## ABOUT THIS TASK
The entries below should be written out again exactly as they stand.
____
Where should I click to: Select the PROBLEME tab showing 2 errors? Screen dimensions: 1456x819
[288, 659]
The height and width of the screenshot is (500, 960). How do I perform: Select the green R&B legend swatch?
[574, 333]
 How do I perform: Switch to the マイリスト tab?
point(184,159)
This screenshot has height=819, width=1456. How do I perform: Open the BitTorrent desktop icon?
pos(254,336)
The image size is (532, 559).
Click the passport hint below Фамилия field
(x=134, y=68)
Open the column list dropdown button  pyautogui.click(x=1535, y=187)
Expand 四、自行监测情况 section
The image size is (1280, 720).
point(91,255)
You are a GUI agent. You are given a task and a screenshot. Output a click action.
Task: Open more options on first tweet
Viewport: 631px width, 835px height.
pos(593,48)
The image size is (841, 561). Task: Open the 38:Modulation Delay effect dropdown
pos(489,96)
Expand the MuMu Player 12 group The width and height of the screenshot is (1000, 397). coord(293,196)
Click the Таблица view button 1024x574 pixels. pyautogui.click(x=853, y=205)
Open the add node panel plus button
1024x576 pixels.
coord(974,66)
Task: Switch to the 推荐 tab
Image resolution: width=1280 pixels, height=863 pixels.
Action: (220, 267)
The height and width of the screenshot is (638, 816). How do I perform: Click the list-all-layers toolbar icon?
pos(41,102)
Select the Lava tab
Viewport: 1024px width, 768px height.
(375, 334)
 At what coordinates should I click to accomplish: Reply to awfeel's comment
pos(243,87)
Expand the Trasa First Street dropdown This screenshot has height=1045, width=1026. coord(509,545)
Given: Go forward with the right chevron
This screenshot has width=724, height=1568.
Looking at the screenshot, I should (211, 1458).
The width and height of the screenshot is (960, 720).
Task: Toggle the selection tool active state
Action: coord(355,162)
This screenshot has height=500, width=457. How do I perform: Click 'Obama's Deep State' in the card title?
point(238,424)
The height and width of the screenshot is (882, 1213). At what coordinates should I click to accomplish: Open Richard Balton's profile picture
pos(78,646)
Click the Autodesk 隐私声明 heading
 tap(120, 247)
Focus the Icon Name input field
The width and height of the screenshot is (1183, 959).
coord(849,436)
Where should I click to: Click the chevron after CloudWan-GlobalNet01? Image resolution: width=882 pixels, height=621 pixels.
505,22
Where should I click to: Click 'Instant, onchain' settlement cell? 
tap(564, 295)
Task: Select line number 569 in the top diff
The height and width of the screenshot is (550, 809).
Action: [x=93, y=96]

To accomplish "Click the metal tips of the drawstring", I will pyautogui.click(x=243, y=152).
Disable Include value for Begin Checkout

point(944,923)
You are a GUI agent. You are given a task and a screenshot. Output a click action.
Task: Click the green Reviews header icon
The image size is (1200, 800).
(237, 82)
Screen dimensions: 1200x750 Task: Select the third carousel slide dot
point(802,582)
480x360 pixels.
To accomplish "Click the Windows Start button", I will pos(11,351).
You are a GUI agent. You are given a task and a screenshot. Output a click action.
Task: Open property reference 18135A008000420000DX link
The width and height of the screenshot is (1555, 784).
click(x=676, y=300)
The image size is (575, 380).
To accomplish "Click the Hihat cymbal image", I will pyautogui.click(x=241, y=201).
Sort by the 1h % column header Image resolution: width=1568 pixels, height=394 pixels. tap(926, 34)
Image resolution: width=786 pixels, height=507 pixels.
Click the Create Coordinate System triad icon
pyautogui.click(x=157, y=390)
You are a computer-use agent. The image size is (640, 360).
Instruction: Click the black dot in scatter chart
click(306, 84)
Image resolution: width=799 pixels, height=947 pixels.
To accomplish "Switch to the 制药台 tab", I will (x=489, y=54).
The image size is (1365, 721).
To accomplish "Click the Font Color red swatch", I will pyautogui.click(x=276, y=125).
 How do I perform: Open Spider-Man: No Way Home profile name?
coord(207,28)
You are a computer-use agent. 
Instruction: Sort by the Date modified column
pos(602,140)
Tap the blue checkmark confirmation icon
____
## SOLUTION
Where should I click to: Select the PROBLEME tab showing 2 errors? Screen dimensions: 1456x819
[288, 659]
The height and width of the screenshot is (500, 960). How do I perform: Select the green R&B legend swatch?
[574, 333]
 How do I perform: Switch to the マイリスト tab?
point(184,159)
This screenshot has height=819, width=1456. How do I perform: Open the BitTorrent desktop icon?
pos(254,336)
The image size is (532, 559).
Click the passport hint below Фамилия field
(x=134, y=68)
Open the column list dropdown button  pyautogui.click(x=1535, y=187)
Expand 四、自行监测情况 section
The image size is (1280, 720).
point(91,255)
You are a GUI agent. You are given a task and a screenshot. Output a click action.
Task: Open more options on first tweet
Viewport: 631px width, 835px height.
pos(593,48)
The image size is (841, 561). Task: Open the 38:Modulation Delay effect dropdown
pos(489,96)
Expand the MuMu Player 12 group The width and height of the screenshot is (1000, 397). coord(293,196)
Click the Таблица view button 1024x574 pixels. pyautogui.click(x=853, y=205)
Open the add node panel plus button
1024x576 pixels.
coord(974,66)
Task: Switch to the 推荐 tab
Image resolution: width=1280 pixels, height=863 pixels.
Action: (220, 267)
The height and width of the screenshot is (638, 816). How do I perform: Click the list-all-layers toolbar icon?
pos(41,102)
Select the Lava tab
Viewport: 1024px width, 768px height.
(375, 334)
 At what coordinates should I click to accomplish: Reply to awfeel's comment
pos(243,87)
Expand the Trasa First Street dropdown This screenshot has height=1045, width=1026. coord(509,545)
Given: Go forward with the right chevron
This screenshot has width=724, height=1568.
Looking at the screenshot, I should (211, 1458).
The width and height of the screenshot is (960, 720).
Task: Toggle the selection tool active state
Action: coord(355,162)
This screenshot has height=500, width=457. How do I perform: Click 'Obama's Deep State' in the card title?
point(238,424)
The height and width of the screenshot is (882, 1213). At what coordinates should I click to accomplish: Open Richard Balton's profile picture
pos(78,646)
Click the Autodesk 隐私声明 heading
 tap(120, 247)
Focus the Icon Name input field
The width and height of the screenshot is (1183, 959).
coord(849,436)
Where should I click to: Click the chevron after CloudWan-GlobalNet01? Image resolution: width=882 pixels, height=621 pixels.
505,22
Where should I click to: Click 'Instant, onchain' settlement cell? 
tap(564, 295)
Task: Select line number 569 in the top diff
The height and width of the screenshot is (550, 809).
Action: [x=93, y=96]

To accomplish "Click the metal tips of the drawstring", I will pyautogui.click(x=243, y=152).
Disable Include value for Begin Checkout

point(944,923)
You are a GUI agent. You are given a task and a screenshot. Output a click action.
Task: Click the green Reviews header icon
The image size is (1200, 800).
(237, 82)
Screen dimensions: 1200x750 Task: Select the third carousel slide dot
point(802,582)
480x360 pixels.
To accomplish "Click the Windows Start button", I will pos(11,351).
You are a GUI agent. You are given a task and a screenshot. Output a click action.
Task: Open property reference 18135A008000420000DX link
The width and height of the screenshot is (1555, 784).
click(x=676, y=300)
The image size is (575, 380).
To accomplish "Click the Hihat cymbal image", I will pyautogui.click(x=241, y=201).
Sort by the 1h % column header Image resolution: width=1568 pixels, height=394 pixels. tap(926, 34)
Image resolution: width=786 pixels, height=507 pixels.
Click the Create Coordinate System triad icon
pyautogui.click(x=157, y=390)
You are a computer-use agent. The image size is (640, 360).
Instruction: Click the black dot in scatter chart
click(306, 84)
Image resolution: width=799 pixels, height=947 pixels.
To accomplish "Switch to the 制药台 tab", I will (x=489, y=54).
The image size is (1365, 721).
To accomplish "Click the Font Color red swatch", I will pyautogui.click(x=276, y=125).
 How do I perform: Open Spider-Man: No Way Home profile name?
coord(207,28)
You are a computer-use agent. 
Instruction: Sort by the Date modified column
pos(602,140)
Tap the blue checkmark confirmation icon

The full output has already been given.